§ **EXERCISE**: Produce a verbatim copy of the lines from the one holding "Where should I" through the last line of the listing, and nothing else.

☆ ☆ ☆ ☆

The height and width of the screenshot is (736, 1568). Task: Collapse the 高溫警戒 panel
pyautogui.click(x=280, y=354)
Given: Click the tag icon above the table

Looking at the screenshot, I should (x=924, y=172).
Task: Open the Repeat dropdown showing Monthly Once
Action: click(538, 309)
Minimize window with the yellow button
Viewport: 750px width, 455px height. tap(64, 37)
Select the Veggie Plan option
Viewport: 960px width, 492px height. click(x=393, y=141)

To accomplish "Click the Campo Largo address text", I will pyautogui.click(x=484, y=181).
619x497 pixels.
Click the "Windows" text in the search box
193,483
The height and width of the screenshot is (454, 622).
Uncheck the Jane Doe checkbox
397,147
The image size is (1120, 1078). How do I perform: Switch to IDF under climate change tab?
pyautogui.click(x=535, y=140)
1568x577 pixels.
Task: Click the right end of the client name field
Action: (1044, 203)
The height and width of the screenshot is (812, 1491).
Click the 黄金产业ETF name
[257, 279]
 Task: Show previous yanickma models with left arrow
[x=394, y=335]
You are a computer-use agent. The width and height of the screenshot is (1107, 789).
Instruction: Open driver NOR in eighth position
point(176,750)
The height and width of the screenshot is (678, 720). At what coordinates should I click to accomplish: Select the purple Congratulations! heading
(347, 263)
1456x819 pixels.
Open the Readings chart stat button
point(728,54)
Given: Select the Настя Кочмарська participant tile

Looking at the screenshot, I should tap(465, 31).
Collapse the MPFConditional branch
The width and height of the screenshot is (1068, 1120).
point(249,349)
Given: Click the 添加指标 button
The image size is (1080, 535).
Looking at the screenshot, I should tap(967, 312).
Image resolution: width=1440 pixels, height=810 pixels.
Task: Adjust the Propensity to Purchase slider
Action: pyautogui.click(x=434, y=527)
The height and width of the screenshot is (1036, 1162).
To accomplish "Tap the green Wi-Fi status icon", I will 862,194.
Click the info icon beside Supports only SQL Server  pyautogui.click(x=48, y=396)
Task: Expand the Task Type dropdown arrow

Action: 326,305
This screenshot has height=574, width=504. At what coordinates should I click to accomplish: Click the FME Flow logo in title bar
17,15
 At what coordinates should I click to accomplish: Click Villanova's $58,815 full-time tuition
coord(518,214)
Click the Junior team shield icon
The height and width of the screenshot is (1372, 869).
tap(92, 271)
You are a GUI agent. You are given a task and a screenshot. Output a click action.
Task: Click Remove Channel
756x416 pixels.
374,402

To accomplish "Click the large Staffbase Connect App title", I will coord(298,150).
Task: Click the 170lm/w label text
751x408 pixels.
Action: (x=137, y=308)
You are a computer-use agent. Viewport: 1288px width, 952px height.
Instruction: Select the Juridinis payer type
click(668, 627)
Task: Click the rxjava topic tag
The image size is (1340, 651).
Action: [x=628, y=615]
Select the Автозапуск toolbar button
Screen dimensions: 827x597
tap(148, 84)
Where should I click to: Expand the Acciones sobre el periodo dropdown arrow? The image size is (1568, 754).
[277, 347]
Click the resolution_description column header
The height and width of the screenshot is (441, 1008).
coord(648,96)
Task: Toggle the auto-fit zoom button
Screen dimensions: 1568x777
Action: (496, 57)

☆ ☆ ☆ ☆

§ **OUTPUT FOR THIS EXERCISE**:
Where should I click to: Expand the Acciones sobre el periodo dropdown arrow? The image size is (1568, 754).
[277, 347]
Click the resolution_description column header
The height and width of the screenshot is (441, 1008).
coord(648,96)
Task: Toggle the auto-fit zoom button
Screen dimensions: 1568x777
Action: (496, 57)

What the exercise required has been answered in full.